* WORK REQUIRED
The line that holds "生理中の悩み (39, 1407)" marks the start. Return it and each following line through the end of the data, unchanged.

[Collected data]
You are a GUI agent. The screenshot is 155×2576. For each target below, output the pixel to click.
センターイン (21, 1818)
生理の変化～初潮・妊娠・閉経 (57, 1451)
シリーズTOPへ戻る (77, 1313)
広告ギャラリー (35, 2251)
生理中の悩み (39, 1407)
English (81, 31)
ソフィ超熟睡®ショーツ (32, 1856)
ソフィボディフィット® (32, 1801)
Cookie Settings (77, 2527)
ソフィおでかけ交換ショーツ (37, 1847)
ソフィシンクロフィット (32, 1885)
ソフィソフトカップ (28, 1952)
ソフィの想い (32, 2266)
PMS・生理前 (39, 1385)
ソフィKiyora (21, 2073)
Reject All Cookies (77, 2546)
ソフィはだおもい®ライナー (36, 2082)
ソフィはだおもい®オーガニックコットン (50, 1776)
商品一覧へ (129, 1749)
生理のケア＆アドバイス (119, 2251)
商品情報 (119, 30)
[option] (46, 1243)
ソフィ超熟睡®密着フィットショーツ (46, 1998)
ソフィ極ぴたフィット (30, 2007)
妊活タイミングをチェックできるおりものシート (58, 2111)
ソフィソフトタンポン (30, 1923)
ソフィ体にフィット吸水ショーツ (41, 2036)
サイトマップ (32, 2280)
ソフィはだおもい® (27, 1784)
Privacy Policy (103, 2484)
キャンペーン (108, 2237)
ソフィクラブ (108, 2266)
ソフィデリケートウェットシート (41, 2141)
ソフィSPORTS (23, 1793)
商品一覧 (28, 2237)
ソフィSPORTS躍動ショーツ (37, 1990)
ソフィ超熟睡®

* RESULT OF THE EXERCISE
生理中の悩み (39, 1407)
English (81, 31)
ソフィ超熟睡®ショーツ (32, 1856)
ソフィボディフィット® (32, 1801)
Cookie Settings (77, 2527)
ソフィおでかけ交換ショーツ (37, 1847)
ソフィシンクロフィット (32, 1885)
ソフィソフトカップ (28, 1952)
ソフィの想い (32, 2266)
PMS・生理前 (39, 1385)
ソフィKiyora (21, 2073)
Reject All Cookies (77, 2546)
ソフィはだおもい®ライナー (36, 2082)
ソフィはだおもい®オーガニックコットン (50, 1776)
商品一覧へ (129, 1749)
生理のケア＆アドバイス (119, 2251)
商品情報 (119, 30)
[option] (46, 1243)
ソフィ超熟睡®密着フィットショーツ (46, 1998)
ソフィ極ぴたフィット (30, 2007)
妊活タイミングをチェックできるおりものシート (58, 2111)
ソフィソフトタンポン (30, 1923)
ソフィ体にフィット吸水ショーツ (41, 2036)
サイトマップ (32, 2280)
ソフィはだおもい® (27, 1784)
Privacy Policy (103, 2484)
キャンペーン (108, 2237)
ソフィクラブ (108, 2266)
ソフィデリケートウェットシート (41, 2141)
ソフィSPORTS (23, 1793)
商品一覧 (28, 2237)
ソフィSPORTS躍動ショーツ (37, 1990)
ソフィ超熟睡®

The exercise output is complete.